Why do roll-ups implode at some point in the public markets?
The typical roll-up company begins in a fast and furious manner as the management team touts their strategy on Wall Street, which they do to both help their stock compensation plans and because they need their stock to be valued highly to allow for acquisitions to be done at reasonable prices. If the CEO has been involved with a successful roll-up in the past, the story is better. This creates excitement among investors, such as hedge funds, and the stock starts to move and attracts momentum investors. The company starts making acquisitions usually at a fast pace, which drives sales growth and makes for great early investor earnings calls as sales ramp higher. These great early earnings releases attract more momentum investors.
The roll-up company deal team finds acquisition targets, negotiates deals, and turns it over to the legal team to complete. The legal team finishes and hands it off to the operational integration team; meanwhile, the deal team is finished negotiating a new deal. The deals build on each other. If this were a purely technical process, maybe it would run smoothly, but acquisitions and integration involve people. As noted previously, the number one reason acquisitions fail is due to culture or people issues. The business owners and teams of the newly acquired companies do not always integrate smoothly into the parent company assembly line. In fact, almost by definition, business owners do not like the idea of being part of a larger company and they push back on changes and often quit. In a 20-year analysis of entrepreneurial activity by PriceWaterhouse, it was found that over 70% of entrepreneurs left their company within a year after it was sold. Company founders are often integral to success, but difficult to keep involved and incentivized after being acquired.
Company integrations are more often messy than smooth. That does not mean that they cannot get fixed after a few rocky months; it just means the strategy looks a lot cleaner and smoother on the analyst's spreadsheet than it can ever be in reality.

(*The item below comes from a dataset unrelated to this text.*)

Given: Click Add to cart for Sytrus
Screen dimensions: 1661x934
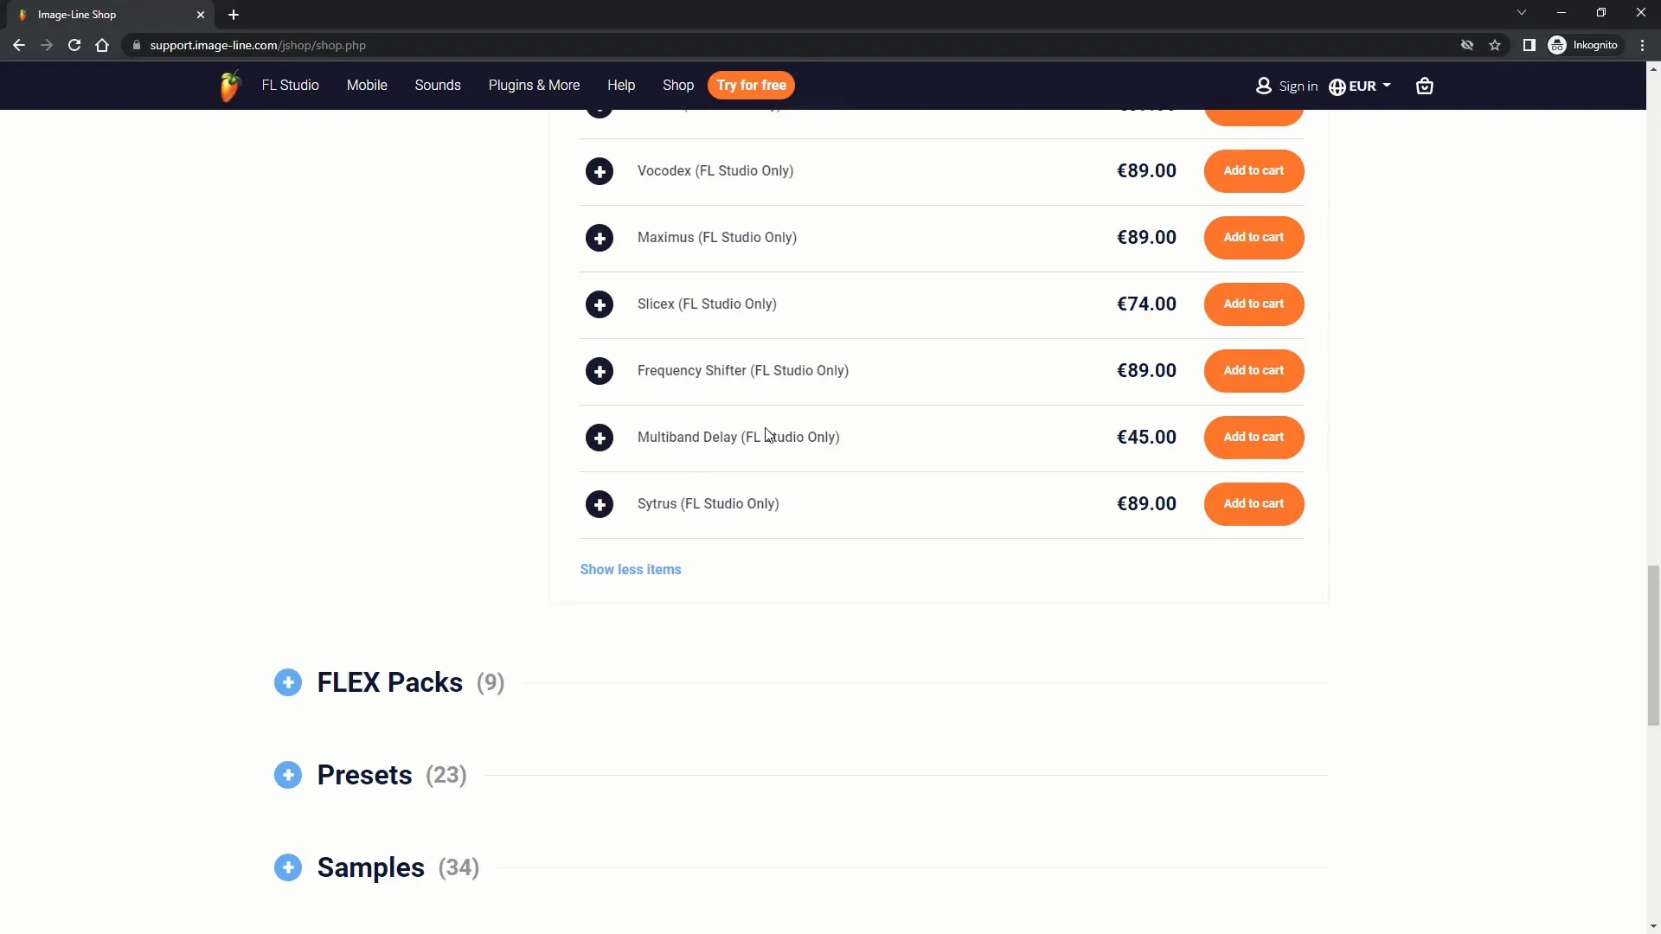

On the spreadsheet, there are three acquisitions every quarter and 8% quarter over quarter growth with a 50 basis point margin increase every quarter. In reality a few large customers are lost, some owners quit, and unforeseen expenses crop up. Invariably the public roll-up management team glosses over these issues with their public shareholders using the rationalization that they are minor setbacks in the broader compelling opportunity.